Stand: 29.02.2016 20:10 Uhr

Missbrauch nach K.O.-Tropfen: Prozess beginnt

Ein 39 Jahre alter Mann aus dem Kreis Herzogtum Lauenburg soll zwischen Mai 2013 und April 2015 mehreren Frauen heimlich K.O.-Tropfen eingeflößt - und dann Geschlechtsverkehr mit ihnen gehabt haben. Seit Montag muss er sich dafür vor dem Landgericht Itzehoe verantworten. Die Anklage lautet außerdem auf versuchten Mord, weil wegen der hohen Dosis eines der Opfer auch hätte sterben können. "Die Verabreichung von K.O.-Tropfen ist immer eine gefährliche Körperverletzung, weil man die Wirkung nicht einschätzen kann", sagte Maxi Wantzen von der Staatsanwaltschaft Itzehoe dem Schleswig-Holstein Magazin. "Das Gefährliche ist, dass die K.O.-Tropfen, die als Partydroge bekannt sind, auch ganz schnell komatös und tödlich sein können."

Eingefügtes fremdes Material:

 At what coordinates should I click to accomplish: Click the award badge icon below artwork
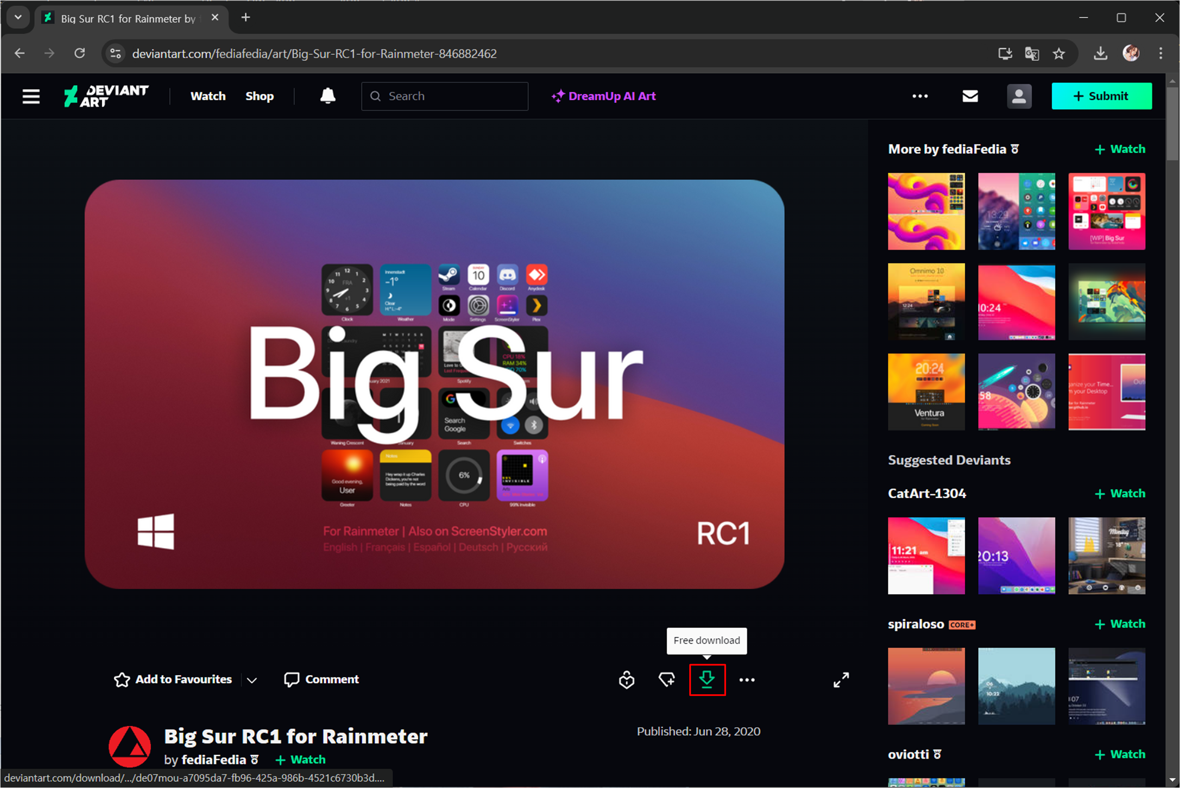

K.O.-Tropfen im Bier oder Prosecco

Das erste Opfer war nach Angaben der Staatsanwaltschaft durch Alkohol in einen Koma-ähnlichen Schlaf gefallen. Der Angeklagte soll sich in seiner Wohnung an der Frau vergangen haben. Bei den fünf Opfern danach nutzte der Mann laut Anklage immer K.O.-Tropfen - ins Bier oder in ein Glas Prosecco gemischt. Tatorte waren Stralsund, Lüneburg, Hamburg und bei Elmshorn. Auf Antrag der Verteidiger wurde die Öffentlichkeit für die Vernehmung des Angeklagten ausgeschlossen. Seine sexuellen Vorlieben stellten ein schutzwürdiges Interesse dar.